The discriminator network loss function can be formulated as in Eq. (4):

$${L}_{Adversarial}=-\text{l}\text{o}\text{g}\left(D\right(G\left({I}_{LR}\right))$$

(4)

Finally, the EESN network loss function is formulated as defined in Eq. (5):

$${\varvec{L}}_{EESN }= {\mathbb{E}}_{{I}_{SR}}\left[\mathcal{ }\mathcal{P}\left({I}_{HR}- {I}_{SR}\right)\right]+{\mathbb{E}}_{{I}_{edge\_HR}}\left[\mathcal{ }\mathcal{P}\left({I}_{edge\_HR}- {I}_{edge\_SR}\right)\right]$$

(5)

where, the first term measures the pixel-wise difference between the generated SR image (${I}_{SR}$) and the ground truth HR image (${I}_{HR}$).$\mathcal{ }\mathcal{P}\mathcal{ }$represents the Charbonnier penalty function. The second term focuses on the preservation of edges in the super-resolved image ${I}_{edge\_HR}$ and ${I}_{edge\_SR}$denotes the edge maps of the HR and SR images, respectively.

Discriminator

Building on the success of (Jiang et al. 2019), we designed a robust discriminator network crucial for achieving high-quality super-resolution. This network consists of eight convolutional layers with 3 × 3 filters, progressively increasing in number from 64 to 512, inspired by VGGs architecture. To further enhance discrimination, we incorporate VGG-19 features and leverage Faster R-CNN (Girshick 2015) for object detection within the discriminator, enabling it to effectively differentiate between super-resolved and high-resolution images.

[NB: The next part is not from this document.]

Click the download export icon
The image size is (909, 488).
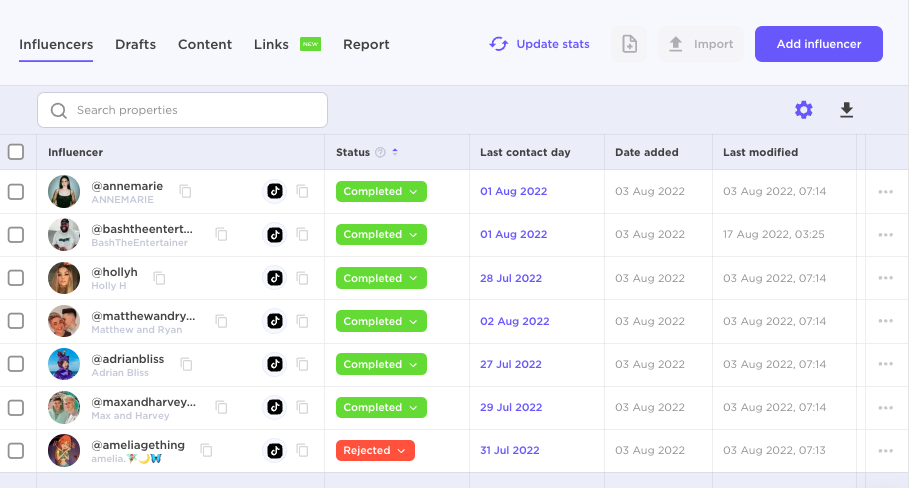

Faster R-CNN (Girshick 2015), developed by Microsoft as a two-stage object detector, has gained significant popularity for its effectiveness in analyzing satellite images. The model comprises of two interconnected subnetworks, namely the region proposal network (RPN) and the detector. The primary task of the RPN is to identify and extract region-specific characteristics associated with objects of interest. Subsequently, these identified regions, along with their corresponding feature maps, are utilized by the detector’s classifier and bounding box regressor. To obtain a fixed-size feature map encoding spatial relationships between features, a fully convolutional network known as the backbone is employed. The RPN can accommodate feature maps of any size, leading to the generation of numerous rectangular object proposals. For each sliding position within the feature map, the RPN generates K predictions encompassing diverse sizes and aspect ratios. The regression and classification layers produce four location coordinates and corresponding scores. Consequently, the resulting feature map of size n × n × k represents the regions of interest (ROIs). Through the process of minimizing and refining regional proposals, the RPN contributes to improvements in both speed and accuracy. Several studies (Magdy et al. 2022; Wang and Leelapatra 2022) have demonstrated the superiority of ResNet-50-FPN as the backbone network for this task. This choice stems from its demonstrably higher precision compared to VGG-19 and the baseline ResNet-50 architecture without FPN.

The overall discriminative network (D) which minimizes the cost function is defined in Eq. (6)

$${L}_{D\_f}= {L}_{D}+{L}_{OD}$$

(6)

The Adversarial decimator network (D) loss function is defined in Eq. (7)

$${L}_{D}= log(D\left({I}_{HR}\right)-\text{log}(1-D(G\left({I}_{LR}\right))).$$

(7)

where ${\varvec{I}}_{\varvec{H}\varvec{R}}$ denotes the reference High resolution image, ${\varvec{I}}_{\varvec{L}\varvec{R}}$ denotes the Low-resolution image

The object detection network Faster RCNN loss function is defined as in Eq. (8).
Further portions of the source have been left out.